*DESCRIPTION OF THE TASK*
The word "service" marks the lines to copy; find all of them in the entries below.

☆ ☆ ☆ ☆ ☆ ☆ ☆

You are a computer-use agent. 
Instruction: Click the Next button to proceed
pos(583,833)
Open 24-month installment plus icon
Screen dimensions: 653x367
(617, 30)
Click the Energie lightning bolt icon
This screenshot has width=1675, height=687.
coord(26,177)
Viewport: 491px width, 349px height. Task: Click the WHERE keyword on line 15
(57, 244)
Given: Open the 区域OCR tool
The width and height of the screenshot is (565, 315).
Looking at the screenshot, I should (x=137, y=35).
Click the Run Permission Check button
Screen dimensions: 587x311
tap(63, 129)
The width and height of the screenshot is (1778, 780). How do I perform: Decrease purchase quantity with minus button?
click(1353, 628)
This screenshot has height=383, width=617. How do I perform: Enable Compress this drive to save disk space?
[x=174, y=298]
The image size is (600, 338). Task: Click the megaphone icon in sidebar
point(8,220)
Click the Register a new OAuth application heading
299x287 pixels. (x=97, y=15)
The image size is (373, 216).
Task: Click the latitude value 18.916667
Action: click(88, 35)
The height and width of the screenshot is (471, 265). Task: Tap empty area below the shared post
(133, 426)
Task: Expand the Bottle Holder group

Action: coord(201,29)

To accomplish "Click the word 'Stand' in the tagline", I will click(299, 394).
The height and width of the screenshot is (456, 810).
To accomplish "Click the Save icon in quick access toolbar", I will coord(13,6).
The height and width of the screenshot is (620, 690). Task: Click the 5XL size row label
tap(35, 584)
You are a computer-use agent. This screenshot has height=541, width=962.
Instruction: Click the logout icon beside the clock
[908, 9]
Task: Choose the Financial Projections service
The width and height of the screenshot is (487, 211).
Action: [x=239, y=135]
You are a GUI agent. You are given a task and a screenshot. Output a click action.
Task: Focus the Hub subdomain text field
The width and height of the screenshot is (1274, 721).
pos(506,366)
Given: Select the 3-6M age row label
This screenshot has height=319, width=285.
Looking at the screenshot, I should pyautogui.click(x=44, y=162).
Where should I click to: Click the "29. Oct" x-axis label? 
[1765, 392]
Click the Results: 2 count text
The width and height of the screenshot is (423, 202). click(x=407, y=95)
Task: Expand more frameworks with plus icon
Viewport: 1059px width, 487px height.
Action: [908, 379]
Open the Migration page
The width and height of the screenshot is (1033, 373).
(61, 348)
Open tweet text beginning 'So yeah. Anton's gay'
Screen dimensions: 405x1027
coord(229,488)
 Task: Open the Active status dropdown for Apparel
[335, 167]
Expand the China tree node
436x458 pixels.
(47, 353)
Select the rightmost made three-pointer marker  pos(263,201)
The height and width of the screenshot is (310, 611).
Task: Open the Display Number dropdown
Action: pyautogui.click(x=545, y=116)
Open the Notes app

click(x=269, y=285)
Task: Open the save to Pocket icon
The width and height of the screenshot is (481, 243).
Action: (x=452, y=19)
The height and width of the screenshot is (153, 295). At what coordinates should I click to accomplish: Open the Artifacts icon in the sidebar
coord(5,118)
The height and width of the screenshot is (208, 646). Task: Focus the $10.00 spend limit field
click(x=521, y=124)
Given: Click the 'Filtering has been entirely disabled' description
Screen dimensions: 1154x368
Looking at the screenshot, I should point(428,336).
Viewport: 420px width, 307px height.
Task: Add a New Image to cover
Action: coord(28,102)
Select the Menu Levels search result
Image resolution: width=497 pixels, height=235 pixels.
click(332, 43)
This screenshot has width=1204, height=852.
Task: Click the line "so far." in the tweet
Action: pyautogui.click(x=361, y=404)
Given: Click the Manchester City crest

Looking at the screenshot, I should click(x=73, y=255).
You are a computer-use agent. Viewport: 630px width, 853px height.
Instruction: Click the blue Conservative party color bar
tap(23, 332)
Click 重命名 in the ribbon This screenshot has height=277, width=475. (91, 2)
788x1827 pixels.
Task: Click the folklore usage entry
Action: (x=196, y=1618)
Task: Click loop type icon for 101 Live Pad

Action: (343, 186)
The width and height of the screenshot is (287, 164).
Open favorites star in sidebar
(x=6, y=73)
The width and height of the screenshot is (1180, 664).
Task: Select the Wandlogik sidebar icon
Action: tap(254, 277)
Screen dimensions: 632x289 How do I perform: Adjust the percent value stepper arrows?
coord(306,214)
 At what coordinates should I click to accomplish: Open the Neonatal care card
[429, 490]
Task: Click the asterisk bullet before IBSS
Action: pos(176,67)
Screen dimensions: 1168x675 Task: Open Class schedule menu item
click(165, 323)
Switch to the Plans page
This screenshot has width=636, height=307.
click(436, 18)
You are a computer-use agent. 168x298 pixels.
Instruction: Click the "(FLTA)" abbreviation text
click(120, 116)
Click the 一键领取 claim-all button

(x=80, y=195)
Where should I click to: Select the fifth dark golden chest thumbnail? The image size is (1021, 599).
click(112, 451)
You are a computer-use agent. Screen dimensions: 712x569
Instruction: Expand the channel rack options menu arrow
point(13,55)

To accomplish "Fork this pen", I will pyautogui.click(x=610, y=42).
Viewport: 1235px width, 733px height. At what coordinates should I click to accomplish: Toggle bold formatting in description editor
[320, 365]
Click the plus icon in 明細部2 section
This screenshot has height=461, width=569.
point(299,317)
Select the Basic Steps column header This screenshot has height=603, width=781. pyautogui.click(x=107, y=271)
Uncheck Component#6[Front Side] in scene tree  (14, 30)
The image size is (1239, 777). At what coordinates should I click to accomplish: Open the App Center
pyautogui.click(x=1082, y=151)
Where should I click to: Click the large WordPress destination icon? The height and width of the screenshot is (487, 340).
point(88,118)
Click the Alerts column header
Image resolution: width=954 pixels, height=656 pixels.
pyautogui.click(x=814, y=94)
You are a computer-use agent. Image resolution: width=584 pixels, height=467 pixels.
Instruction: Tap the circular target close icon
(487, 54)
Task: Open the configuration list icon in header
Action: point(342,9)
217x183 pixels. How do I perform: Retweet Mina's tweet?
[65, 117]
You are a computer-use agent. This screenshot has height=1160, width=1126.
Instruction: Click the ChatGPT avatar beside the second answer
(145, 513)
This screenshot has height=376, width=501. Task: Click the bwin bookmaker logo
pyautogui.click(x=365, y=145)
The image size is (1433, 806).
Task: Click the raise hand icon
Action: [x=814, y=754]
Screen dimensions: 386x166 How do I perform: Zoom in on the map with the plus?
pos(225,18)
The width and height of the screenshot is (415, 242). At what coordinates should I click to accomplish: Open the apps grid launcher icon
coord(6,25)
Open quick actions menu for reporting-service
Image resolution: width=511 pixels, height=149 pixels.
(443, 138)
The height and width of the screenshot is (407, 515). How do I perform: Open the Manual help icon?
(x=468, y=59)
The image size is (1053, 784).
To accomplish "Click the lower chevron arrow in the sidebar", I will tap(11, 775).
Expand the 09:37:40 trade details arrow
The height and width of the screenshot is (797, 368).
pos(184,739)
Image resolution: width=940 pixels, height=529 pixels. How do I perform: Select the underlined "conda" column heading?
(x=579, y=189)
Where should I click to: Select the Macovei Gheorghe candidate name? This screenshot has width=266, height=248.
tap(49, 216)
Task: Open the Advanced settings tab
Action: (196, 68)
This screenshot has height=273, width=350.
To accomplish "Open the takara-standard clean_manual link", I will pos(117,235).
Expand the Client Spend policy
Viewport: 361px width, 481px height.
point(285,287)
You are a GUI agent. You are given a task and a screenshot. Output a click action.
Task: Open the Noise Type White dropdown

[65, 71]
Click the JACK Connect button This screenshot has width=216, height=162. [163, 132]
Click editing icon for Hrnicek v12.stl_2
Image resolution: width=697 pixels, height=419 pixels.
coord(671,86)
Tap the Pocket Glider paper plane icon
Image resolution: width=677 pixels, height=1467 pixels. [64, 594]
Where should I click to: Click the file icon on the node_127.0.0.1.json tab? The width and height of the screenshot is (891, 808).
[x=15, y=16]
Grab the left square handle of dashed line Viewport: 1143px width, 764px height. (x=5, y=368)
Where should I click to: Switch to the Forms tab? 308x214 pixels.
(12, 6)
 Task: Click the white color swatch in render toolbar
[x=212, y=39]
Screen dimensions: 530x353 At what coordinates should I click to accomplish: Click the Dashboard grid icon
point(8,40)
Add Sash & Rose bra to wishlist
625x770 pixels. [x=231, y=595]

☆ ☆ ☆ ☆ ☆ ☆ ☆

*EXPECTED OUTPUT*
Task: Choose the Financial Projections service
Open quick actions menu for reporting-service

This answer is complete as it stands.